— START OF Task data —
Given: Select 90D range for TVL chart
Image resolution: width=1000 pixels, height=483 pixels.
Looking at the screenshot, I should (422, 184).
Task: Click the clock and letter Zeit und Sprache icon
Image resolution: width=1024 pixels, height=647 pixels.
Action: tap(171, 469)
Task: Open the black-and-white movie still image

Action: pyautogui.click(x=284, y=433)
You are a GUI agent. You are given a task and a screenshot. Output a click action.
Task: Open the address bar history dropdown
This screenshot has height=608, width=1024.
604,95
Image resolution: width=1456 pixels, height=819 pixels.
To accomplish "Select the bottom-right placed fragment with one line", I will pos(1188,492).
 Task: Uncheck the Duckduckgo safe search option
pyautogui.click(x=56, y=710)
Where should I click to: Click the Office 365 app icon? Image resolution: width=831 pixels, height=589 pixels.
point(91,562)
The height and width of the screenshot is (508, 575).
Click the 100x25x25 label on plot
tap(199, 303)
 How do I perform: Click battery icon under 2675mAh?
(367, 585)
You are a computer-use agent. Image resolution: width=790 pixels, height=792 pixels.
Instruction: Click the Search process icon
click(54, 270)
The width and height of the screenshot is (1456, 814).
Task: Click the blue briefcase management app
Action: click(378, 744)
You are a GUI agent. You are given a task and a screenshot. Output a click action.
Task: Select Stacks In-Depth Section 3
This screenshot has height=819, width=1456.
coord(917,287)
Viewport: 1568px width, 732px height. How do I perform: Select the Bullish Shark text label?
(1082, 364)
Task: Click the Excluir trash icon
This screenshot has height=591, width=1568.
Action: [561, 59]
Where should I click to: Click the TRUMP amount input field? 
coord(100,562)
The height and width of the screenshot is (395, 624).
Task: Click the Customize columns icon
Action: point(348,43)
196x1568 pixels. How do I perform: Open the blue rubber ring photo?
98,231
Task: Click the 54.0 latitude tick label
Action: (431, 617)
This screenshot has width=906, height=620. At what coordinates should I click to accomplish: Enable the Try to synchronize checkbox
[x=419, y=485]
— END OF Task data —
Brief:
Copy all of the data above word for word, without changing a single character.

Written reply:
Given: Select 90D range for TVL chart
Image resolution: width=1000 pixels, height=483 pixels.
Looking at the screenshot, I should (422, 184).
Task: Click the clock and letter Zeit und Sprache icon
Image resolution: width=1024 pixels, height=647 pixels.
Action: tap(171, 469)
Task: Open the black-and-white movie still image

Action: pyautogui.click(x=284, y=433)
You are a GUI agent. You are given a task and a screenshot. Output a click action.
Task: Open the address bar history dropdown
This screenshot has height=608, width=1024.
604,95
Image resolution: width=1456 pixels, height=819 pixels.
To accomplish "Select the bottom-right placed fragment with one line", I will pos(1188,492).
 Task: Uncheck the Duckduckgo safe search option
pyautogui.click(x=56, y=710)
Where should I click to: Click the Office 365 app icon? Image resolution: width=831 pixels, height=589 pixels.
point(91,562)
The height and width of the screenshot is (508, 575).
Click the 100x25x25 label on plot
tap(199, 303)
 How do I perform: Click battery icon under 2675mAh?
(367, 585)
You are a computer-use agent. Image resolution: width=790 pixels, height=792 pixels.
Instruction: Click the Search process icon
click(54, 270)
The width and height of the screenshot is (1456, 814).
Task: Click the blue briefcase management app
Action: click(378, 744)
You are a GUI agent. You are given a task and a screenshot. Output a click action.
Task: Select Stacks In-Depth Section 3
This screenshot has height=819, width=1456.
coord(917,287)
Viewport: 1568px width, 732px height. How do I perform: Select the Bullish Shark text label?
(1082, 364)
Task: Click the Excluir trash icon
This screenshot has height=591, width=1568.
Action: [561, 59]
Where should I click to: Click the TRUMP amount input field? 
coord(100,562)
The height and width of the screenshot is (395, 624).
Task: Click the Customize columns icon
Action: point(348,43)
196x1568 pixels. How do I perform: Open the blue rubber ring photo?
98,231
Task: Click the 54.0 latitude tick label
Action: (431, 617)
This screenshot has width=906, height=620. At what coordinates should I click to accomplish: Enable the Try to synchronize checkbox
[x=419, y=485]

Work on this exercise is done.